Employer ambivalence and some ideas

I worked for a transit agency that didn't even use the pretax program - how sad is that. We had passes for our own system, but many employees used one of 3 other underlying bus systems to connect with the train we operated. I shelled out hundreds of dollars for bus passes that should have been covered, and it would have reduced both the agency's tax burden and mine, but alas - Laziness reigns in 21st century America.

I actually think Michael has hit on a sweet spot here. Direct subsidization of operating costs will always be a tough sell, but a credit to riders is something that pols should be able to get behind. Even those who are less friendly to transit can't claim it is wasted money because it would only be claimed by people who use it. It's a great idea and thank you for bringing it up.
The commenter who wants late-night and weekend service with federal dollars would quickly lose that money because the feds are interested in productivity and those are the worst possible times for transit to generate ridership - and I'm not saying we shouldn't provide it, just that it's the hardest time to try and convince someone else to pay for it.
The federal government needs to do a few things in addition to Michael's idea. If they get serious about subsidizing operations then do it equitably based on ridership. (Obviously this will lead to counting fraud and that's probably a big deterrent to the feds doing it.) Assuming we can get accurate reliable counts, this would incentivize efficient operations and pass usage and put downward pressure on fares. The other option is to match local revenue generated by dedicated taxes, but I think that is a better role for states than the feds. The federal government is awash in so much debt now that it can't possibly take up slack in the local willingness to fund transit. The gas tax needs to be raised to pay for anything, but there's no will to do it. Will power has to come up from the local level - DC doesn't have it.

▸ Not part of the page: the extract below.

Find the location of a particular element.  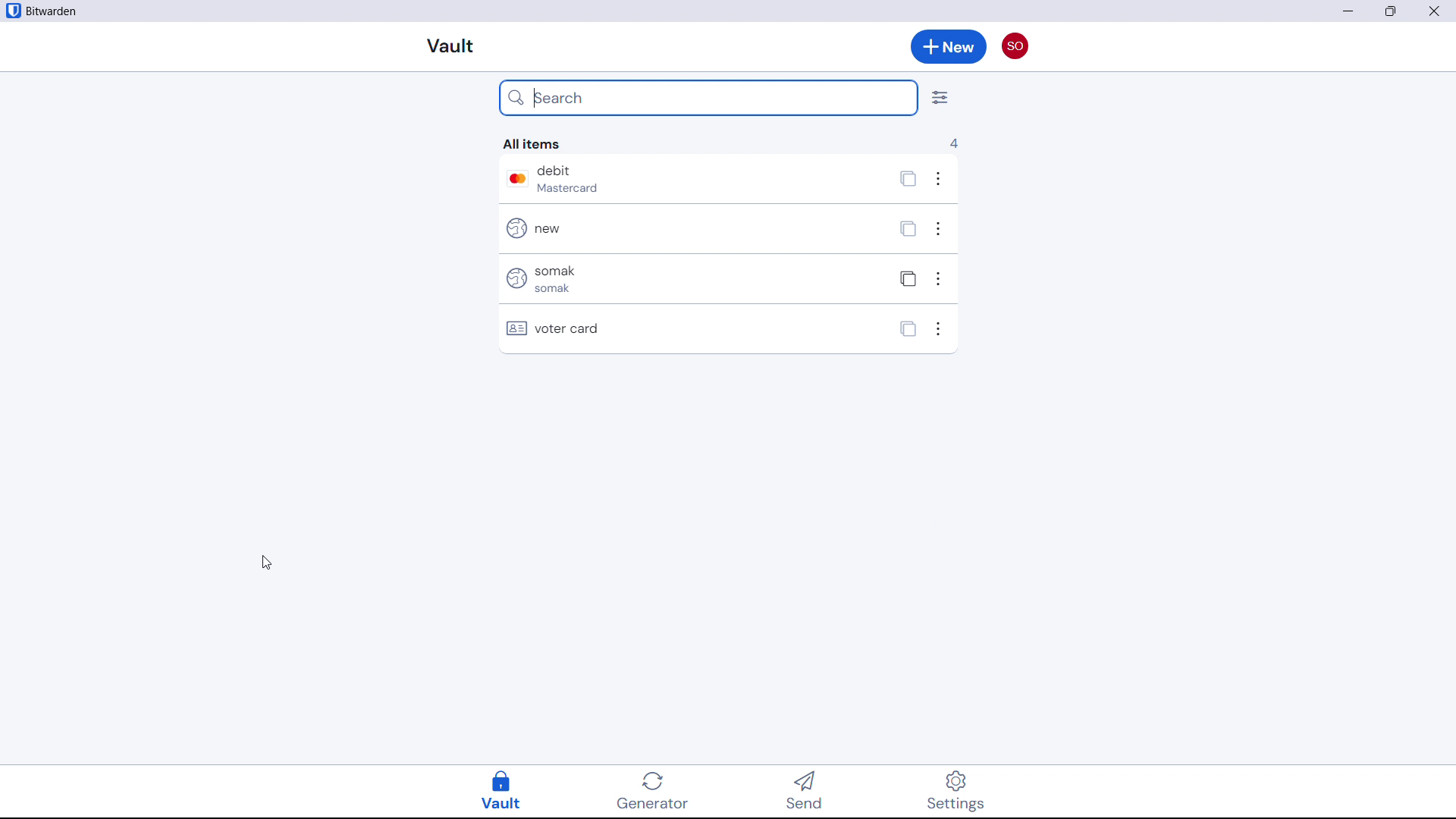

clone "voter card" is located at coordinates (908, 329).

The other thing the feds can do to prevent future crises like the one we are in now is to apply capitalization requirements similar to those being imposed on banks. Local transit agencies face a tremendous amount of political pressure to spend everything when times are good or to save less than is prudent, and then when times get worse, they are left with insufficient reserves to smooth out operations expenditures. The current recession has been long and deep enough to overtake even the agencies that did a good job of banking money away for a rainy day, but by far, the agencies in the worst shape are the ones that did very little to prepare for a loss of revenue from variable tax sources. A reserve requirement could help smooth out future downturns. It should be required of everyone taking fed funds.